Study data published Tuesday in JAMA indicate that the prices of PCSK9 inhibitors including Amgen's Repatha (evolocumab) and Sanofi and Regeneron Pharmaceuticals' Praluent (alirocumab) should be dramatically cut to make them cost-effective in the US. In the study, the researchers estimated that the treatments, which on average cost more than $14 000 per patient per year, could increase healthcare spending in the US by as much as $120 billion annually. Study author Kirsten Bibbins-Domingo remarked "this hopefully should prompt some discussion about what are reasonable or tolerable drug prices in the US."
In the study, the investigators used a simulation model to assess the cost-effectiveness of PCSK9 inhibitors and ezetimibe when administered on top of statin therapy in the treatment of heterozygous familial hypercholesterolemia (FH) or atherosclerotic cardiovascular disease (ASCVD). The model adopted an annual cost of $14 350 for PCSK9 inhibitors based on the mean wholesale price of Repatha and Praluent.
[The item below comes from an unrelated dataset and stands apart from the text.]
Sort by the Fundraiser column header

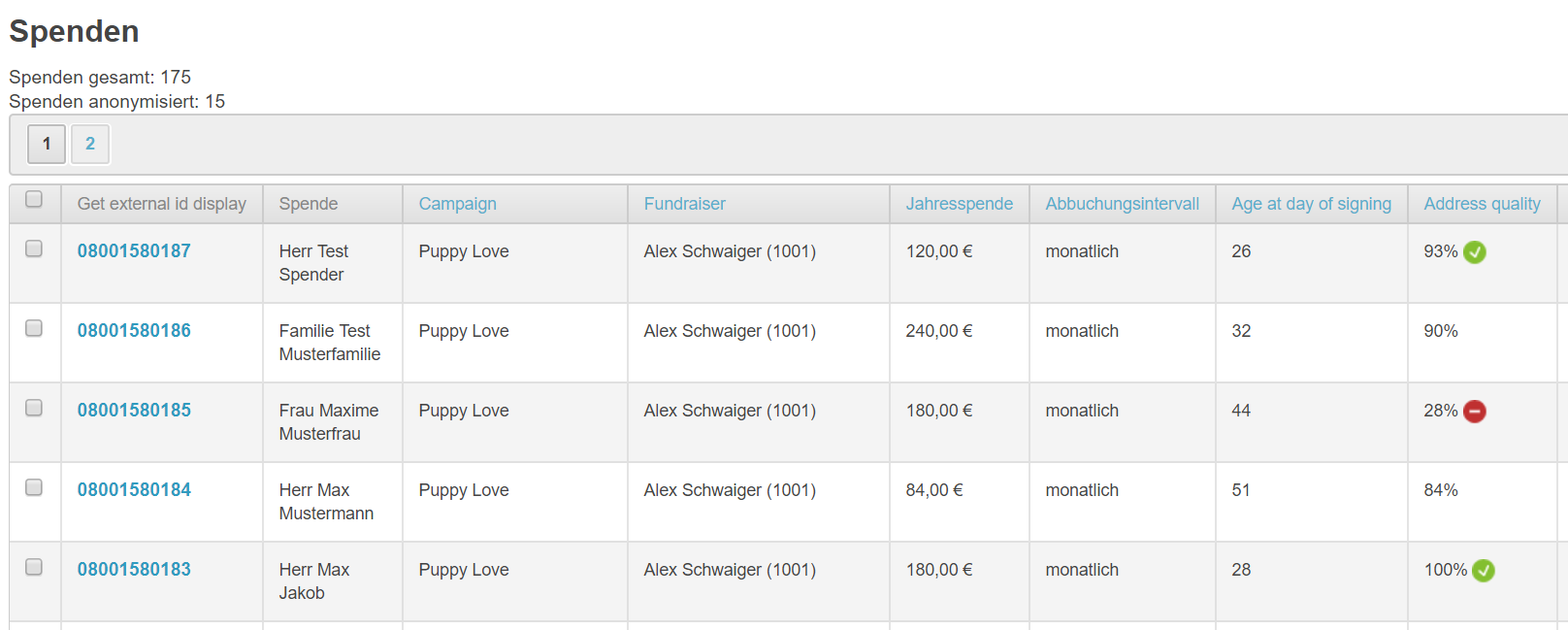pos(684,204)
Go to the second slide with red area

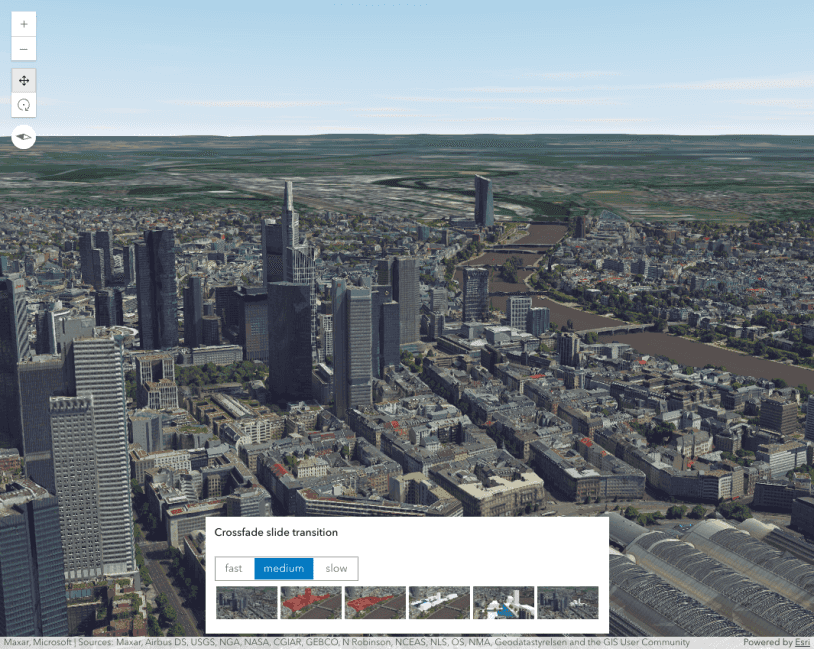pyautogui.click(x=310, y=603)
The main outcome measures of the study included major adverse cardiovascular events, incremental cost per quality-adjusted life-year (QALY) and total effect on US healthcare spending over a five-year period.
Findings from the study suggested that the addition of PCSK9 inhibitors to statin therapy would prevent 316 300 major adverse cardiovascular events in patients with heterozygous FH at a cost of $503 000 per QALY versus adding ezetimibe to statins. Meanwhile, for ASCVD, the data indicated that PCSK9 inhibitors added to statins would prevent 4.3 million major adverse cardiovascular events at a cost of $414 000 per QALY compared with the addition of ezetimibe.
Additionally, based on 2015 prices, the researchers estimated that while the use of PCSK9 inhibitors in all eligible patients would decrease cardiovascular care costs by $29 billion over five years, drug costs would rise by $592 billion over the same period. Conversely, they estimated that initiating statin therapy in all statin-tolerant people in this high-risk population would reduce healthcare spending by $12 billion.
Commenting on the news, Amgen indicated that it "strongly believes in the clinical and economic value of Repatha," adding that the study presents "just one view" on the drug. The company added that other research identified a "value-based price" for Repatha as high as $15 000, exceeding both the current list price of the drug and the net price paid by purchasers in the US.
In addition, Steven Nissen, chairman of cardiovascular medicine at the Cleveland Clinic, suggested it is too soon to attempt to determine the cost-effectiveness of PCSK9 inhibitors because their full benefits are not yet known. Amgen expects to report data from a study of Repatha's effects on cardiovascular outcomes in the first quarter of next year, while Regeneron estimated that interim outcome data for Praluent could be unveiled as soon as this year.
Meanwhile, an analysis released last year by the Institute for Clinical and Economic Review (ICER) indicated that the prices of PCSK9 inhibitors should be slashed by as much as 67 percent to ensure their cost-effectiveness.